_What this task involves_:
Before the entries, the article on corruption in the Russian police appears. List every named person whose own words that article quotes directly in quotation marks.

_Reading text_:
——

And as the phrase "whistle-blower" doesn't exist in any neutral or positive sense in the Russian language, it is hardly possible to monitor nationwide trends.
Anti-corruption activists interviewed for this article pointed to a simple rule of thumb: you'll have problems if you cross paths with corrupt interests. In law enforcement, it seems, that is a particularly difficult thing to avoid.
Natalya Taubina, director of Public Verdict, an NGO that helps victims of police abuse, told the story of a traffic cop who was hounded out of his job by his superiors simply because his immediate supervisor had a conflict with his own boss, who happened to be the first officer's uncle. As a result of the family feud, the officer was accused by his immediate supervisor of taking a choice cut of beef worth 1,900 rubles ($65) as a bribe, and fired from his post.
An activist who aided Dymovsky in setting up an anti-corruption movement, called White Ribbon, told of Grigory Chekalin, a former deputy prosecutor of the Chita region, who has been facing two criminal cases after he refused to fabricate a criminal case against two people he believed were innocent.
"He lives in Moscow and keeps a low profile now," said the activist, who spoke on condition of anonymity. "If he returns to Chita they'll take him down."
As part of President Medvedev's reform, Interior Minister Rashid Nurgaliyev suggested that the police system of quotas for solving crimes might be abolished in the future, replaced instead with civilian feedback to motivate officers.
"In [assessing] the work of officers, we will try to depart from the system of quotas as much as possible," Nurgaliyev was quoted as telling the Association of Lawyers last month. "The chief criteria will be quality."
According to Nurgaliyev's order, which outlines a new assessment system but does not abolish quotas, police departments will be required to take public opinion into account when assessing their work.
But Pashkin, the police union leader, doubted things would change.
"Look at the decree. There's a clause that department heads can determine the factors themselves. He can tell his underlings to do whatever he wants them to do."
Asked why this was happening despite Medvedev's obvious political will for reform, he said, "The system is out of control. The bottom doesn't listen to the top. Medvedev says that bosses shouldn't fear discussion, shouldn't be afraid of meeting with their critics. We invited Moscow police chiefs to our conference, but no one came. They are afraid, and they have nothing to say. And they do not carry out the decrees of the president."
Kirill Kabanov, head of the National Anti-Corruption Committee, said that corrupt police officers would "punish severely... anyone who speaks out. They will find a way to prove that he is nobody."
Regarding Dymovsky, Interior Ministry officials and his supporters have very different versions of what his case is about.After his video came out on Nov. 6, the police officers he implicated in his complaint filed a lawsuit for slander.
Police officials say that Dymovsky was only trying to cover himself with his YouTube video. His superiors began looking into his record in May 2009, as he was rarely showing up to work, police Lieutenant-General Yury Draguntsov, head of the Interior Ministry's security department, told a news conference in December.
But Sergei Gubar, Dymovsky's lawyer, denied this. "All those checks started after his video. He is being prosecuted for carrying out the orders of his superiors. All operative work in the Interior Ministry is based on this principle."
Meanwhile, Dymovsky's alleged fraud "consisted of embezzling 23,000 roubles" ($800) over the course of several months, Dymovsky's lawyer, said by telephone.
For Pashkin, however, the Dymovsky case is merely part of a bigger picture. "Dymovsky did not say anything new. It's all happened before. We've been talking about this kind of stuff for the last 10 years. It's just that he found a new medium, a video."

——

_Data under study_:

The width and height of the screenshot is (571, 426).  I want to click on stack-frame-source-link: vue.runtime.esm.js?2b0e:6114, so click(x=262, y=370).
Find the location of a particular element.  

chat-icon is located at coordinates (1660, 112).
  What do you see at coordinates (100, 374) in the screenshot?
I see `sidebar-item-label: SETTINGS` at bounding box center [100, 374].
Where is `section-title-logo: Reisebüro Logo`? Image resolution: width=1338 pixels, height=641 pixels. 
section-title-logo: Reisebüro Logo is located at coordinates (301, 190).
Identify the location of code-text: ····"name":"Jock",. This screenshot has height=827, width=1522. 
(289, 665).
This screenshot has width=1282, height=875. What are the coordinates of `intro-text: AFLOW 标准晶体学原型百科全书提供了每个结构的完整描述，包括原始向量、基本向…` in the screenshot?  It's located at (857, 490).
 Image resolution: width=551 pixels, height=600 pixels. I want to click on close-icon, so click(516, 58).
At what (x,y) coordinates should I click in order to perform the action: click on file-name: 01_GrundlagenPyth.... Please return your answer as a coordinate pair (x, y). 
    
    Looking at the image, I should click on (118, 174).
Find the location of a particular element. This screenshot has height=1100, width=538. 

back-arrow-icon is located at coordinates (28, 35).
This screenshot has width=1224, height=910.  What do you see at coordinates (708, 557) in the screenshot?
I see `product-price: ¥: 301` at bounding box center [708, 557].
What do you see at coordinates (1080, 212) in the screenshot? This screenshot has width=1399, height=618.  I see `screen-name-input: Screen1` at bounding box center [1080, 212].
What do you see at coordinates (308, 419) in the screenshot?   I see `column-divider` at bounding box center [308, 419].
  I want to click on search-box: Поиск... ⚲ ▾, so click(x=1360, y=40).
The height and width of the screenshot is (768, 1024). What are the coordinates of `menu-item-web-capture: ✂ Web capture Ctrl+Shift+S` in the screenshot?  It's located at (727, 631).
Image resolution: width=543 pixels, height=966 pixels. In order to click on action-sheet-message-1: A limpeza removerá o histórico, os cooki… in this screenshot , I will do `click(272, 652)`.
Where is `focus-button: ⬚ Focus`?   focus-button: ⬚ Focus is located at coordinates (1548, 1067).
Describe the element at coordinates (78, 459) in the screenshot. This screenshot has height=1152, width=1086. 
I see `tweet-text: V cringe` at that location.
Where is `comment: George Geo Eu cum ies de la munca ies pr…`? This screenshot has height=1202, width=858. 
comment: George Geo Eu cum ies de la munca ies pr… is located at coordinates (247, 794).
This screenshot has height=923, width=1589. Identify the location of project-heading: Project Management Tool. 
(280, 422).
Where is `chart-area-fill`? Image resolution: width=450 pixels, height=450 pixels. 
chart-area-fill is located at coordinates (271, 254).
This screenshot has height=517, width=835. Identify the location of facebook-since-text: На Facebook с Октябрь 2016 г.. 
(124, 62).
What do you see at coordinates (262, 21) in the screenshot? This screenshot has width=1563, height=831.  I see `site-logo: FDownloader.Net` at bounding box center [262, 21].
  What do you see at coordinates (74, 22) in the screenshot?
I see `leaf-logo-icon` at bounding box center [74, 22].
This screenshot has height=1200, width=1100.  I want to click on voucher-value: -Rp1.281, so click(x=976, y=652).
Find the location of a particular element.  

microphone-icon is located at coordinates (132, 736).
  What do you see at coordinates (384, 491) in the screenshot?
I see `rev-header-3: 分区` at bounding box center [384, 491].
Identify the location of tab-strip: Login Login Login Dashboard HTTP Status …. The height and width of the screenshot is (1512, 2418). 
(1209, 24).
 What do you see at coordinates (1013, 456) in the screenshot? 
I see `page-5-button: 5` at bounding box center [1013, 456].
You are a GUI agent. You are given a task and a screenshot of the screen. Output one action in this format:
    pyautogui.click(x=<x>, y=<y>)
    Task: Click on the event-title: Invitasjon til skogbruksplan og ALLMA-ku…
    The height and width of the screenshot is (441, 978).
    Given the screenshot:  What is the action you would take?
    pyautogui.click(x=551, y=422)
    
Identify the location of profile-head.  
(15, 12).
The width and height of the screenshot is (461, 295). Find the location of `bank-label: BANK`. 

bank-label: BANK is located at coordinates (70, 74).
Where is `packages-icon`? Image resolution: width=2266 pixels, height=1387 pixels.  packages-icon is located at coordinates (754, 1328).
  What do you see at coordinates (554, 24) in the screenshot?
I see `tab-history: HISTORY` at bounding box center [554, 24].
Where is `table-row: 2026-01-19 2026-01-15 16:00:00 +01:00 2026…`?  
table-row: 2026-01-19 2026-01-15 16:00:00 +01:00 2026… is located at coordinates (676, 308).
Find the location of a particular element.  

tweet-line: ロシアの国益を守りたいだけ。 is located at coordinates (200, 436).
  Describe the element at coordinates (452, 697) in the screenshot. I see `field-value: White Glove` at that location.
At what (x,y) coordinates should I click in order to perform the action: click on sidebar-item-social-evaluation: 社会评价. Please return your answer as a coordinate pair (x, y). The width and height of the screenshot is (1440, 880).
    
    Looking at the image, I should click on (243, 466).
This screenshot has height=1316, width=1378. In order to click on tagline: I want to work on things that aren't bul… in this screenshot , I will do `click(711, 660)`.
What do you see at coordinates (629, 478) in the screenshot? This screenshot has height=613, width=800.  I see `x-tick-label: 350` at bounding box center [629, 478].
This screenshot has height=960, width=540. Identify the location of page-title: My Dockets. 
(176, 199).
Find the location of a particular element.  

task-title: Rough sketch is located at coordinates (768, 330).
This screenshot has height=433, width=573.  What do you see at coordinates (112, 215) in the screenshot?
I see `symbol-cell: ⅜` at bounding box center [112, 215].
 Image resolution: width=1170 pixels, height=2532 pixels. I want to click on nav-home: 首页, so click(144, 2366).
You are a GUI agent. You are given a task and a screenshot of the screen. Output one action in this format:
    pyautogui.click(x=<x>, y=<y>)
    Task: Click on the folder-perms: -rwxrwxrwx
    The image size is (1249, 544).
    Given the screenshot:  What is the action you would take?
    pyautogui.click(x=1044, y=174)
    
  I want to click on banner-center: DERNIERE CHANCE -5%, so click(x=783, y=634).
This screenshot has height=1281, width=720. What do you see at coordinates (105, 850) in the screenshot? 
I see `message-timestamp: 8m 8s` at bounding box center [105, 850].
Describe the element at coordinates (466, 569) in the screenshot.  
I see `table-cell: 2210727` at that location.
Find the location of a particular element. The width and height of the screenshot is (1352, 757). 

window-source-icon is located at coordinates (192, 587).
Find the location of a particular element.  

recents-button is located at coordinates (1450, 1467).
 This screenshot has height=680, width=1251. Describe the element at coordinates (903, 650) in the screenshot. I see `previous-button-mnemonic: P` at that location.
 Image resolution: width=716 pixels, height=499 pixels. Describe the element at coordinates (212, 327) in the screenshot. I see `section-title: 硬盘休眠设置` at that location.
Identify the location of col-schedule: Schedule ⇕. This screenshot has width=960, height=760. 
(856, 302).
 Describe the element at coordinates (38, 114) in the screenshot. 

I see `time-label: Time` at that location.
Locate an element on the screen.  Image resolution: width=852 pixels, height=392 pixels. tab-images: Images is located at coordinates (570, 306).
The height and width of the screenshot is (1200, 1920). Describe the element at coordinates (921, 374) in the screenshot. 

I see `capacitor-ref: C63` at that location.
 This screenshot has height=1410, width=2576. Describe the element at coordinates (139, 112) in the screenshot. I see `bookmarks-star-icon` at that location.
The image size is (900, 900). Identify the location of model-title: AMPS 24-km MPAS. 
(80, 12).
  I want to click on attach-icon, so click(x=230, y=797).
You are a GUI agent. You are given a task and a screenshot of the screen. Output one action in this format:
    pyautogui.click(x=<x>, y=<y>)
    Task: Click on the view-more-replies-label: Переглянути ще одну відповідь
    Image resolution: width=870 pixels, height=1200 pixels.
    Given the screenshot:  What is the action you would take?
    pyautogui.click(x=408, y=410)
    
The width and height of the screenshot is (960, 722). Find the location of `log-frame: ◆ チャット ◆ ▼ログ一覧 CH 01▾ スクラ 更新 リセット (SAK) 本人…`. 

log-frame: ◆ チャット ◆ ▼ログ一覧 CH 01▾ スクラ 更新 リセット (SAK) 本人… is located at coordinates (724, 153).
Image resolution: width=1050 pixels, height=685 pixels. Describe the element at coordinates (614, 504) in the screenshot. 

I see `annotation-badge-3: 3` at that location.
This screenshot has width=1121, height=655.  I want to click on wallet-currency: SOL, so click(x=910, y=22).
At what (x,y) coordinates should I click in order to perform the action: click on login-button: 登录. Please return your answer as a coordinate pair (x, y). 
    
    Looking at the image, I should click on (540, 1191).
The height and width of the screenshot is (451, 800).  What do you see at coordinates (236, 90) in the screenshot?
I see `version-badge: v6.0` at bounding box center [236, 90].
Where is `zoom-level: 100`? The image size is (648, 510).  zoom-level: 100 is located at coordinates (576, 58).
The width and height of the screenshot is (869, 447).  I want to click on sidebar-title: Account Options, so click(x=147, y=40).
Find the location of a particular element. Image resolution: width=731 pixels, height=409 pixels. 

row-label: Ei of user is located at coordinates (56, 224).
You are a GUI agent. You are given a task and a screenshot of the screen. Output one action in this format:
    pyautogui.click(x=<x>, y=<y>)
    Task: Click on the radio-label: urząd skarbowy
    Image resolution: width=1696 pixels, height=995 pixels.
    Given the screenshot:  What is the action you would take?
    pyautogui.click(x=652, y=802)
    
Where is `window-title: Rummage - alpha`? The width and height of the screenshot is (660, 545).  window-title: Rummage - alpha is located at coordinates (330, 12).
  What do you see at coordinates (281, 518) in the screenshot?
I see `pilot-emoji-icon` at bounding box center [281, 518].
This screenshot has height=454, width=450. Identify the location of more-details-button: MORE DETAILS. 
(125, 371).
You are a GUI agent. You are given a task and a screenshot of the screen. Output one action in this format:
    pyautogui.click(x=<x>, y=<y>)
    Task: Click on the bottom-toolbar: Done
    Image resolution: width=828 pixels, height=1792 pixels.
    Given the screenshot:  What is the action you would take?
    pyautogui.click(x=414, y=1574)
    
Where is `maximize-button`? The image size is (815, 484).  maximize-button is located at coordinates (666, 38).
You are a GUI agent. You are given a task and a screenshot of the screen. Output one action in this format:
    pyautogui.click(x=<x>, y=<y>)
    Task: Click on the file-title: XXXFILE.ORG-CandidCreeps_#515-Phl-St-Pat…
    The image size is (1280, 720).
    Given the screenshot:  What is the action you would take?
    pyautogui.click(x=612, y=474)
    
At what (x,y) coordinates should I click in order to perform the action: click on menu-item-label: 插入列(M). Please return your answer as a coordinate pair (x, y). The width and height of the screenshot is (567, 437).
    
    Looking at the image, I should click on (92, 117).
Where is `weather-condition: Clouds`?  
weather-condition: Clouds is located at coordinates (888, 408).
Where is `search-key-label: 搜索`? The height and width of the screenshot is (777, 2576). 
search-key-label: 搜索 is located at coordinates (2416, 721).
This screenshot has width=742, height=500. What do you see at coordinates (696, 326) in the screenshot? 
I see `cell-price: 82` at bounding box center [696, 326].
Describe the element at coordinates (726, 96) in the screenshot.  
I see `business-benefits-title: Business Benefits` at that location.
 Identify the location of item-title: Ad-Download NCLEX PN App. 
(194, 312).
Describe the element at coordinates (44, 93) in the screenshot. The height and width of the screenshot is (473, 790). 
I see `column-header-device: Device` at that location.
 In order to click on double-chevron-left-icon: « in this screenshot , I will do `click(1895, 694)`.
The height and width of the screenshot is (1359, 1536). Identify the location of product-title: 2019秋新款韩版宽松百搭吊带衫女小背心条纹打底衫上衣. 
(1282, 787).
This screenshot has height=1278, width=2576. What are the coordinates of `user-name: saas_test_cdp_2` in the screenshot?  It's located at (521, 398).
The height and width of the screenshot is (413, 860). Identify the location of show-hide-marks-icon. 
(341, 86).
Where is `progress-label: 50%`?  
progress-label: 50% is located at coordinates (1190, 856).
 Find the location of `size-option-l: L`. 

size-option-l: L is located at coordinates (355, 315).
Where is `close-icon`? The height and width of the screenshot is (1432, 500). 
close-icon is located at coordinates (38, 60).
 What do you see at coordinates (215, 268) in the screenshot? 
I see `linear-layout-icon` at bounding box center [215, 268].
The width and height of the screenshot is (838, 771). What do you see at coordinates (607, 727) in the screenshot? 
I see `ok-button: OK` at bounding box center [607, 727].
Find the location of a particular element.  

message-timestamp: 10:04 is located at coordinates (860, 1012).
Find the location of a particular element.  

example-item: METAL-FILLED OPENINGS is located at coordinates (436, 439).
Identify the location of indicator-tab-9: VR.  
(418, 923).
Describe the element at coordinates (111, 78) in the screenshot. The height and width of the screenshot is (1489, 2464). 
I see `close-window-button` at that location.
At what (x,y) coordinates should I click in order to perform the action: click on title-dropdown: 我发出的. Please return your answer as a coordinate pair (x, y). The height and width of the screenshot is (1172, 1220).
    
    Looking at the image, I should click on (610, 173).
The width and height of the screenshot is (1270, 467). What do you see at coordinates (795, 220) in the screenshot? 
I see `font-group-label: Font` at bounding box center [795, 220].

——

_Response to the task_:
Rashid Nurgaliyev, Pashkin, Kirill Kabanov, Sergei Gubar